YOUR TASK:
Please count the lines in the entries below that contain the string "width", with case counting, and give only that number.
[Begin MATERIAL FOR THIS TASK]
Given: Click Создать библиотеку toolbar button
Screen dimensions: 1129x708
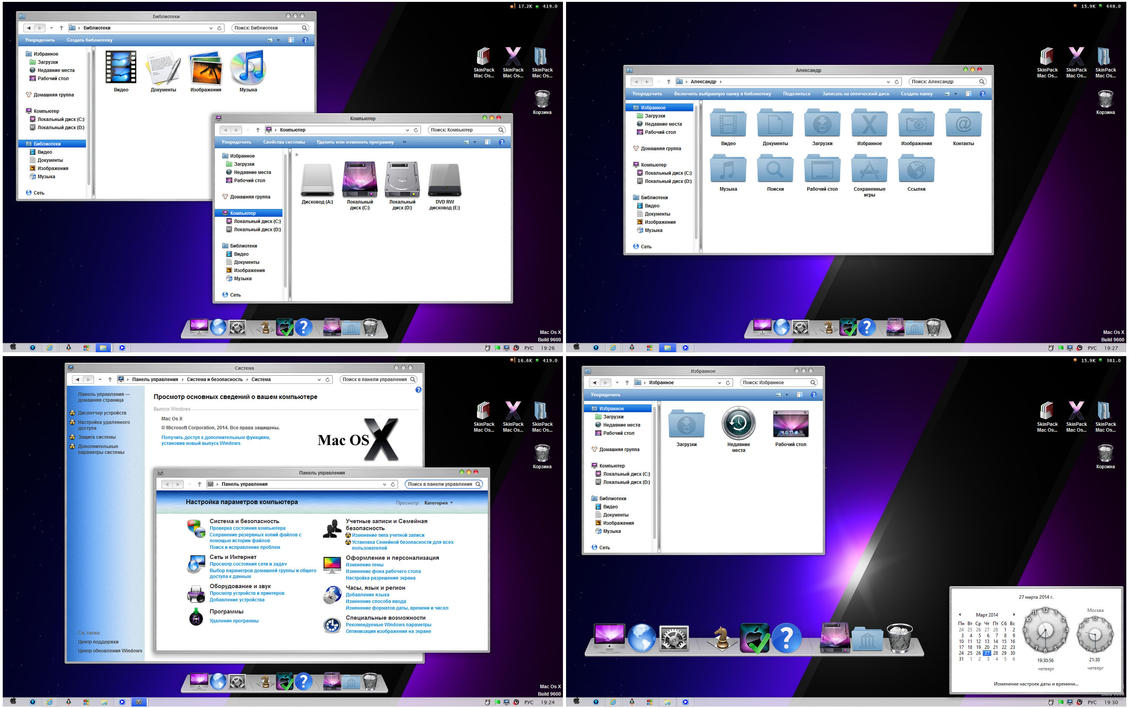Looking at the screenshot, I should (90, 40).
[End MATERIAL FOR THIS TASK]
[Begin MATERIAL FOR THIS TASK]
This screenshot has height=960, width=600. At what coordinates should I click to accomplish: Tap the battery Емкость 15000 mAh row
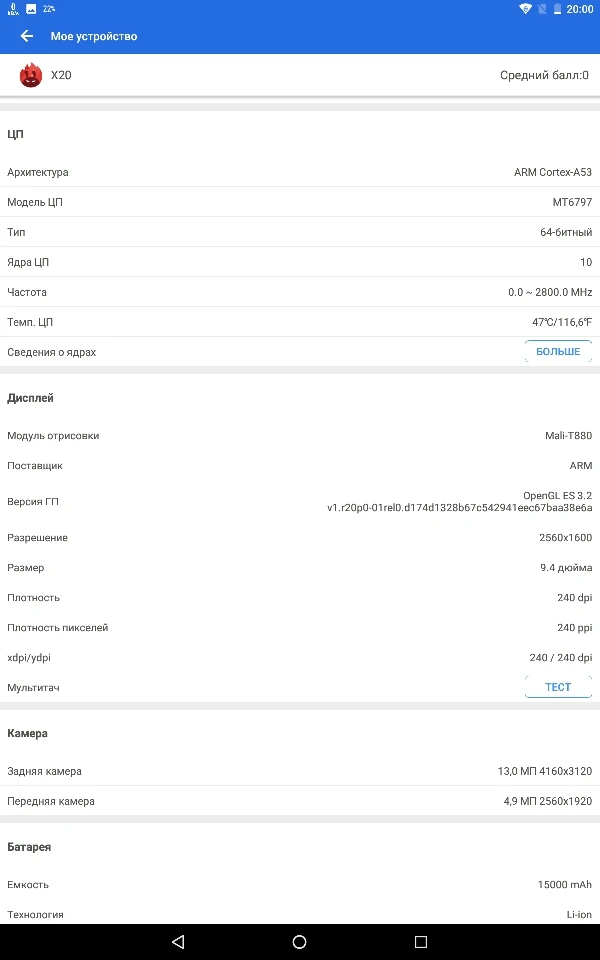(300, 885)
[End MATERIAL FOR THIS TASK]
[Begin MATERIAL FOR THIS TASK]
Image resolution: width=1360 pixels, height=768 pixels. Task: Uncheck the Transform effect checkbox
[End MATERIAL FOR THIS TASK]
CORRECT ANSWER:
2